In Peru, native tribes like the Matsigenka have a not-so-secret weapon that improves concentration, hand-eye coordination, and visual acuity while also healing wounds in an environment that facilitates infection. The substance is a sedge grass called piri-piri (no relation to the delicious Portuguese chicken sauce) and its cultural importance is nearly impossible to overstate, which makes its eventual export seem inevitable.

Hunters chew piri-piri when targeting particularly quick or elusive prey, like spider monkeys. Though anthropologists long credited Amazonians enthusiasm for the stuff to the placebo effect, more research has shown that the substance has very real effects. So what exactly is it and why hasn’t it been culturally appropriated by legions of millennials already? Eager to find out, Inverse spoke to Glenn Shepard, an ethnobotanist, medical anthropologist, and filmmaker who has studied (and ingested) the substance.

He’s a fan.

A Peruvian hunter takes aim. Hunters chew piri-piri to give them an edge against quick prey, like spider monkeys.

What is piri-piri traditionally used for?

It’s used for everything. There are dozens of uses: hunting, love charms, charms to change behavior, to sing better, to protect from enemies, to treat wounds, for fertility, as [birth control], to treat arrow wounds and snake bites. The tendency is to dismiss that as superstition — ‘Oh, they use it for 20 different things, sometimes even opposite things, to have children and also to not have children.’

But there’s actually good science behind most or even all of these effects, right? How does that work?

Piri-piri is in the same family, the same genus as papyrus. And that is a family that, everywhere else in the world, is not used for medicine or known for its medicinal components. But what’s going on here [has to do with] ergot. Ergot is a fungus that grows on rye grain. In the Middle Ages, it would contaminate bread and cause gangrene. It would cause spontaneous abortions. It increases uterine contractions and constricts blood vessels. It causes hallucinations. There’s a theory that the Salem witch trials happened because of ergot-[induced] visions.
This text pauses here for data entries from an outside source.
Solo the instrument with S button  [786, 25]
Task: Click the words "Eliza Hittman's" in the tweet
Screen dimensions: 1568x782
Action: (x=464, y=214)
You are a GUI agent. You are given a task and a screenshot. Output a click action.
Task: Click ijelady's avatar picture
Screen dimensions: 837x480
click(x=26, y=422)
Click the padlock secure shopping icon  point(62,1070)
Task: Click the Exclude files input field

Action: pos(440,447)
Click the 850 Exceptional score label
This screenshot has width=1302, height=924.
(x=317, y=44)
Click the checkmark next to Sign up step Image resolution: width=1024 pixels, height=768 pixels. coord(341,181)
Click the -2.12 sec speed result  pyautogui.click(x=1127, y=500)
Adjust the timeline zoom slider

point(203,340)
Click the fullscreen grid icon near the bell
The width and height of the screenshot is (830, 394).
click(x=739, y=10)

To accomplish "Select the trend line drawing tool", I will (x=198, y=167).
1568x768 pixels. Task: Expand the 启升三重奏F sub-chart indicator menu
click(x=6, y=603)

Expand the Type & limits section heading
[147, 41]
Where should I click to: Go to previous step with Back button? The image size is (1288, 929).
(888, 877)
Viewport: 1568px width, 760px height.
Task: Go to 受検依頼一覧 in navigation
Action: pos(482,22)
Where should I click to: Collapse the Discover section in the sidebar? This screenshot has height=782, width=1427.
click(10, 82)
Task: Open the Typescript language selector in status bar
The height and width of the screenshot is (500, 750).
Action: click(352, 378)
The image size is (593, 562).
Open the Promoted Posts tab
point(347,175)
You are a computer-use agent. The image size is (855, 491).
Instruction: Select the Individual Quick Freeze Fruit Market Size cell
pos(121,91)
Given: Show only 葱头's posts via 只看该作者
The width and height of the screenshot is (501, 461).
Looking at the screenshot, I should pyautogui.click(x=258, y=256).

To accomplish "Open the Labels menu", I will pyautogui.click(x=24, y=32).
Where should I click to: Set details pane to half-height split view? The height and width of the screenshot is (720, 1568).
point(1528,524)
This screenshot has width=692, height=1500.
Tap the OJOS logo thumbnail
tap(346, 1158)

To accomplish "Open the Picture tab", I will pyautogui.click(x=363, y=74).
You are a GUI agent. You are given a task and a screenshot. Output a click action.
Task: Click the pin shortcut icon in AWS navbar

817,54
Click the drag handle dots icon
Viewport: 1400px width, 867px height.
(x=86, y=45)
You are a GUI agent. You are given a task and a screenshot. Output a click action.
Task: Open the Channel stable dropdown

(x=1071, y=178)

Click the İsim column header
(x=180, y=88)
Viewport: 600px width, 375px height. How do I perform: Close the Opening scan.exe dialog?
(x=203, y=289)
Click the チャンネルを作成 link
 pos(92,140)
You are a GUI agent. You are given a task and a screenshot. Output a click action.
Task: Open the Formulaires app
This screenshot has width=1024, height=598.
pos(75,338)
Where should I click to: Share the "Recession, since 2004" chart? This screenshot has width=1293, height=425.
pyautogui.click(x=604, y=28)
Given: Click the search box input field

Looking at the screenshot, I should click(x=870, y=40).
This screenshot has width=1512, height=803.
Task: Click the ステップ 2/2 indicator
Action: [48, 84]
In [the States] it’s called rye grass. Cattle ranchers in Texas hate it. So rye grass, sedge grass, naturally has a little bit of ergot in its root. When cattle eat it, they go crazy, they get dizzy, they drown, break their legs. The three main effects of ergot are that it constricts blood vessels, causes abortions, uterine contractions, and it’s psychoactive. So with snake bites and arrow wounds, it constricts so the venom can’t enter the bloodstream, and you don’t bleed. Vasoconstriction increases concentration [of hunters] at the moment of the kill. Ethnobotanists ignored a lot of it as superstition, but the uses are actually very coherent with the properties of ergot.

Okay, but what about the singing?

It’s about confidence. Women take a certain strain of piri-piri to be able to spin cotton really really fine — it gives that extra concentration. There’s a variety for hunting fish, a variety for [hunting] monkeys, one for cotton, one to calm a guy who’s a mean drunk, one to put children to sleep

How do they engineer it in this manner?

What indigenous people in South America use, it’s not actually the plant. The plant is primitive. But the sedge grass is used as a matrix for growing ergot. By planting the root over and over, they’ve selected for higher and higher concentrations of ergot fungus, to the point where the plant doesn’t even reproduce on its own anymore. When you look at piri-piri, the flower’s gone; you can’t even identify it botanically anymore. So they just keep cloning it from these bulbs.

People can use it as eye drops, right? How do they normally take it?

For hunting, they chew it right before they take the shot. It’s a really fast response like that. They chew and spit it out. They also spit it onto the wound or affected area. For babies, they put it in a pot of warm water and let it soak, and then you bathe people with that. You can put it in the eyes, but its usually chewed or put straight onto the skin.

Is it possible to overdose on it?

There are varieties they talk about where they say if you eat if you’ll go crazy forever. They’ll say this variety cures insanity or makes you become a fearless warrior — so fearless you can actually end up killing yourself. Piri-piri has no long-term bad effects, but ergot itself is very toxic.

You’ve taken it — can you describe the experience?

When I took it for a headache, the headache went away instantly. And then I found that I could juggle really, really well. There’s that slight psychoactive effect that makes you focused and increases hand-eye coordination. It’s not like you’re seeing fractal rainbows; it’s subtle. I was just sort of messing around and then I thought, ‘Wow, I’m juggling better than I’ve ever juggled before.’ It heightened my senses, made everything clearer and crisper, my perception was enhanced. It wasn’t super powerful, but it definitely heightened things. It was intense focus for about 15 minutes.

Is it commercially available? Do you ever see it used outside the kinds of traditional contexts we talked about?

Not [in the States]. In Brazil, there’s a cosmetic company; it’s used as a perfume there. They powder it and mix it with patchouli. There’s a body oil, there’s a beer.

This interview has been edited for brevity and clarity.